▸ The data:
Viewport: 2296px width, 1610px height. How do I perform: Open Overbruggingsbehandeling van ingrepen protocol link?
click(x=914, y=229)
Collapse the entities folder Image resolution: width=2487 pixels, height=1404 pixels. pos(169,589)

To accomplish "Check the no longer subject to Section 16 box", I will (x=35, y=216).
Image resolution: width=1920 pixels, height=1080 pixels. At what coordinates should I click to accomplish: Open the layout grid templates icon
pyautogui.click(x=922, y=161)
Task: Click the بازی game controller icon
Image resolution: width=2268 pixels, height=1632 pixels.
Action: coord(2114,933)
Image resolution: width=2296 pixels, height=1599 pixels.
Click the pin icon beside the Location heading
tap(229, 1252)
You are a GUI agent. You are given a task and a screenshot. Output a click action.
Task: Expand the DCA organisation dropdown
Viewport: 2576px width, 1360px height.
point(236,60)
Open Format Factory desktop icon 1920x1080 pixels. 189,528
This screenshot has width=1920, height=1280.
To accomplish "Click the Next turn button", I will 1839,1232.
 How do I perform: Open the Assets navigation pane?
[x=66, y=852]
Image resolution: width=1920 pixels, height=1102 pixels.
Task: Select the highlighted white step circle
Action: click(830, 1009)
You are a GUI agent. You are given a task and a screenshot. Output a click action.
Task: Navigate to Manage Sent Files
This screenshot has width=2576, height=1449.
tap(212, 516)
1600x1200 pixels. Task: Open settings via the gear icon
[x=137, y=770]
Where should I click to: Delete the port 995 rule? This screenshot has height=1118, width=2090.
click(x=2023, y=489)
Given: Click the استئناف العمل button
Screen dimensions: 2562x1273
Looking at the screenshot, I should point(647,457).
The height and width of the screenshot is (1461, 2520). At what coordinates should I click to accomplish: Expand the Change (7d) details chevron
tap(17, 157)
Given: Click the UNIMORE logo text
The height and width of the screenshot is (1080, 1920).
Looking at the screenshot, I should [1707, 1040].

▸ Problem to solve: Nothing but a number should be given: how many lines of the material contain "button".

▸ Response area: 2